Local community delves into discussion on Charlottesville protests
The memory lingers on – but do the lessons learned?
"I do not want Charlottesville to just be another event that is swept under the rug in America," says Abiodun 'Abey' Adeoye.
For students, professors, and community members what happened in Charlottesville three months ago is a reminder that America still has room to grow.
"I kept thinking what is a way I can implement this on my campus? How can I get students and professors involved and talk about social movements that are happening right in our backyard," explains Abey.
"A lot of students after the Charlottesville event, we really felt like we needed to talk about what was happening and because something like this though it seems really far away at times it could happen here in Salisbury," says SU student Alyssa Massey.
Gathered in an assembly hall at Salisbury University nearly 100 students took part in a discussion that is beneficial to the community.
Massey says, "Hearing the speakers tonight talk about the history of the events leading up to Charlottesville really helped to explain what was going on and the motivations behind the attack and to help us remember what happened in Charlottesville was not isolated and that these events are all interconnected this could happen anywhere."
It's a conversation, an event, that would not have happened if it weren't for Abey.
"When people start talking that's when things start happening. The good or bad it all starts with speaking so if I can get students involved by talking maybe we can counteract the negativity that we saw in Charlottesville with something more positive."
This type of discussion is exactly what Abey was hoping for and he believes it's the kind of discussion that will spark change.
"Let's talk and let's move on and say okay what can we do in response to this directly because speaking is one thing taking action is another so my goal is to get people to take action from this."
But it wasn't just SU students and faculty that were taking part in the discussion.
City leaders, lawyers, even law enforcement also joined in on the conversation.
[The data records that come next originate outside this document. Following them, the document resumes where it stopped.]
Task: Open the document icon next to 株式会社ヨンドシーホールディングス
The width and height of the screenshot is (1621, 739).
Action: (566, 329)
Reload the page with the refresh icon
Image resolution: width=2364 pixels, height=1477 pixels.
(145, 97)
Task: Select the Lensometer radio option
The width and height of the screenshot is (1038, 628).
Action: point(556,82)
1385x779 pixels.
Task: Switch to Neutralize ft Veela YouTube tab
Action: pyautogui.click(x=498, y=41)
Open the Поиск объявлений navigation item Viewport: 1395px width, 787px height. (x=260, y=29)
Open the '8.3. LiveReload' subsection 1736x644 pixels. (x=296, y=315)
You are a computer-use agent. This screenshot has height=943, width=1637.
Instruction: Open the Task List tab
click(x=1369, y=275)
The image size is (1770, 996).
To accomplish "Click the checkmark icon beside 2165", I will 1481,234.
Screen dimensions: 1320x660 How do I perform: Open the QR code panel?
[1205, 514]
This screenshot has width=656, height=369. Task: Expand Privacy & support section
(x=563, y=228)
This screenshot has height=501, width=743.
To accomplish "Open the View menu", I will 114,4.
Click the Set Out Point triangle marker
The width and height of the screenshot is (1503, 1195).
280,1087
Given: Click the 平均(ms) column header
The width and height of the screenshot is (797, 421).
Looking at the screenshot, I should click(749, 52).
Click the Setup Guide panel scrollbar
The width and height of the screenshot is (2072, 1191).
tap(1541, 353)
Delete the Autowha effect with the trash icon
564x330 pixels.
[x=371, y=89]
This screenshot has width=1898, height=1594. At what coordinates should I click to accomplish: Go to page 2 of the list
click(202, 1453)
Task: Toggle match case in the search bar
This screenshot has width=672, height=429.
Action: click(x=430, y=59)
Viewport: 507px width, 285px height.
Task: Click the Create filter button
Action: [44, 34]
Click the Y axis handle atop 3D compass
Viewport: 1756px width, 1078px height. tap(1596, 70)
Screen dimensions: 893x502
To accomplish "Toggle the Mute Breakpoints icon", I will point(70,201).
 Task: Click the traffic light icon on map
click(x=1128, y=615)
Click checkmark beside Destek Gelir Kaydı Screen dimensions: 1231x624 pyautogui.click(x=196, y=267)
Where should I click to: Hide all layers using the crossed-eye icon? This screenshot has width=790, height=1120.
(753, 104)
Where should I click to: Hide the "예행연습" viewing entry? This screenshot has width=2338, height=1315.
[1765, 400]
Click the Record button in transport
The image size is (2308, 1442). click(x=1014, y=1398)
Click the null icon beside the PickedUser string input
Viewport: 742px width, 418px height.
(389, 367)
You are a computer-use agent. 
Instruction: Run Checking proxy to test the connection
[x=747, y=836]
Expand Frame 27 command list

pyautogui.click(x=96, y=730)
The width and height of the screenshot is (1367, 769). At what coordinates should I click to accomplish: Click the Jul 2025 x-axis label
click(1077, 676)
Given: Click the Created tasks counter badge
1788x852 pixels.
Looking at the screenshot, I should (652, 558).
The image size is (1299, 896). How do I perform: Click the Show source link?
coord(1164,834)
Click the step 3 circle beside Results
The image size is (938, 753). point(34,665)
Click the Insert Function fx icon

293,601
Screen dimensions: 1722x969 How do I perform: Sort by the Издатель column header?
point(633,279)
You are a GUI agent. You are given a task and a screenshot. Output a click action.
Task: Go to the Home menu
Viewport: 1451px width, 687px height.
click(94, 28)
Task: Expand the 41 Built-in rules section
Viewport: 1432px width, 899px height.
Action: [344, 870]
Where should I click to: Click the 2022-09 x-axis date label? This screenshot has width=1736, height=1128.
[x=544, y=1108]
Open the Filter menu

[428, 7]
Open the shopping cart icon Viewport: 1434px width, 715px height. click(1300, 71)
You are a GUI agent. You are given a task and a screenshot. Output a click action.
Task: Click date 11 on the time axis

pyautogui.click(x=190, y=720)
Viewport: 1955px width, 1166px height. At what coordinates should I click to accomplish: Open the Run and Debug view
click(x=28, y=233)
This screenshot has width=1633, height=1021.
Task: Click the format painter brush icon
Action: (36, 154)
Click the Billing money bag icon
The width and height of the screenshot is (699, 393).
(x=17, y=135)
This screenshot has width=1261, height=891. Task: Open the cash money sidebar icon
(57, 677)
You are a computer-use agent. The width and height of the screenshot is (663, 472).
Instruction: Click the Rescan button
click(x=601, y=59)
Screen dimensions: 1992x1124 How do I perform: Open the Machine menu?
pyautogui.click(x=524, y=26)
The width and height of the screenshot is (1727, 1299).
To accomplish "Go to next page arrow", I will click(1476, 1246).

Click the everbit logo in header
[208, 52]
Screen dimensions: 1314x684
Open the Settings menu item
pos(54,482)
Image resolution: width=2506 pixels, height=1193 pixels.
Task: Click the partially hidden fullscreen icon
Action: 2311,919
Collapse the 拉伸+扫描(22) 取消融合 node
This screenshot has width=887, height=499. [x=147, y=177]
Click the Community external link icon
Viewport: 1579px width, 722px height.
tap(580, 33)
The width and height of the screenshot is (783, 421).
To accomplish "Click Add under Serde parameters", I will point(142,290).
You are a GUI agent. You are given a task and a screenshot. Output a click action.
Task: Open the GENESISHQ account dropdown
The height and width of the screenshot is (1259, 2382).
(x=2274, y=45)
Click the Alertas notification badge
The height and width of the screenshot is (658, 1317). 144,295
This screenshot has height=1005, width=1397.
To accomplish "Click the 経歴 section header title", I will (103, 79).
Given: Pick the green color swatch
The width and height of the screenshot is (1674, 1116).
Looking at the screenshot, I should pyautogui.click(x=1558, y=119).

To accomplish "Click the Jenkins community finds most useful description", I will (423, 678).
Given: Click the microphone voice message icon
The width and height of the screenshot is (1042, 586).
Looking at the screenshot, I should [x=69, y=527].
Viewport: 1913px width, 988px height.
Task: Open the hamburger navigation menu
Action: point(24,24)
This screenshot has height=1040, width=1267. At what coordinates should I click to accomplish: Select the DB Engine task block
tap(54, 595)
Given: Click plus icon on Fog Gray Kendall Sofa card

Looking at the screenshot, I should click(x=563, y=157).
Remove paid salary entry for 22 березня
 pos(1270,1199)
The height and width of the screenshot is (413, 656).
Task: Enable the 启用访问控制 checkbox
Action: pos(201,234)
Salisbury Police Chief Barbara Duncan was among those city leaders.
She tells 47 ABC open forums like this is a huge step forward for the city and local community.
"As a city official it's very easy to only focus on what's happening internally or the crime of the moment but then when you realize that you've got young minds out there that are welcoming to engagement and they're growing and learning and they want to be involved in the process, you can't have anything better for crime reduction and safety in any municipality," says Chief Duncan.
And to continue the conversation, there are already plans to hold another panel to revisit the protests in Charlottesville.